Thursday, September 03, 2009

Caring for Animals

Did you see the story in the news earlier this week about the animal rights activist group releasing a video of an egg hatchery that was grinding up baby chicks?

Many of us are likely to respond to a story like this based on our previously held political inclinations, emotions (or lack thereof), or views on farming and food production.

What would the Bible bring to the discussion? We might think first of the fact that human beings are uniquely created in the image of God, unlike any other creature (Genesis 1:27). This implies that, in some sense, humans have rights in a way that animals do not.
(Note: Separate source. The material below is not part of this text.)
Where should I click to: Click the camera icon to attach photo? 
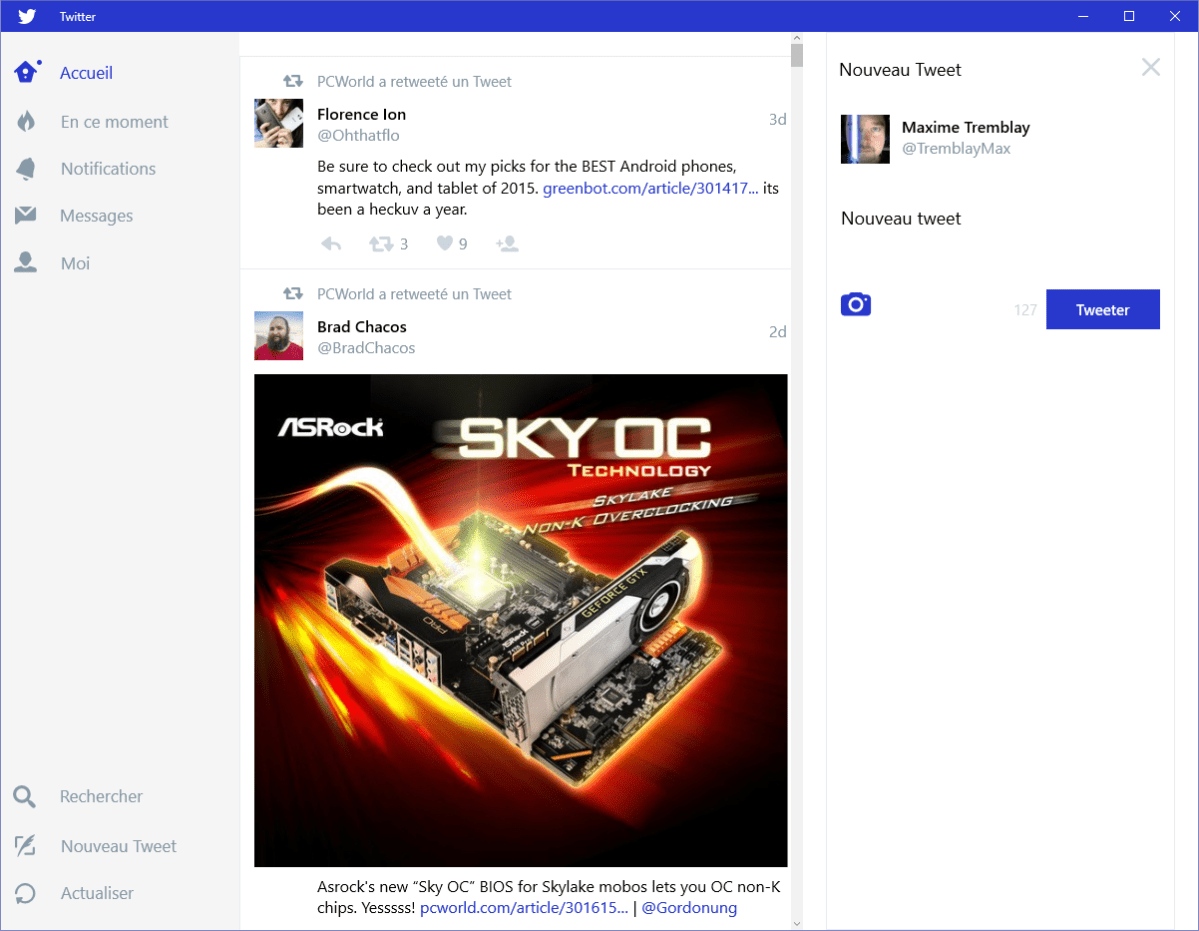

However, one does not have to be an "animal rights" advocate to be concerned about how we should or should not treat animals.

Here's a portion of a recent editorial from Christianity Today that helps explain what I mean:
But while Christians happily acknowledge the charge [of "speciesism"-- human priority or privilege over animals], we misstep when we brush off animal cruelty with nonchalance. Showing animal compassion does not de facto assign animals the same worth as humans. It merely acknowledges that animals have worth and dignity—something plainly assumed in biblical passages like Exodus 21-22:14 and Deuteronomy 25, which outline upright ways to handle livestock, and Proverbs 12:10, which praises the righteous man who "cares for the needs of his animal." The church has traditionally interpreted Isaiah 65's well-known apocalyptic imagery of lions and lambs not as a cozy metaphor of human community, but as a picture of fully restored creation, people and animals. And while Luke 12:6's five sparrows sold for two cents usually refer to God's sovereign care for us in our daily lives, it's remarkable that those five sparrows aren't forgotten by God, but are part of his sovereign care as well.

Instead of leading us down dangerous paths toward secular humanism, animal compassion becomes part of our privileged role as custodians of the creatures in which God delights. In fact, C. S. Lewis, who wrestled in many essays with the seeming senselessness of animal suffering, argued that it was precisely because humans are higher than animals in creation's hierarchy that they should oppose animal cruelty. Our very superiority to animals, he said, ought to motivate us "to prove ourselves better than the beasts precisely by the fact of acknowledging duties to them which they do not acknowledge to us."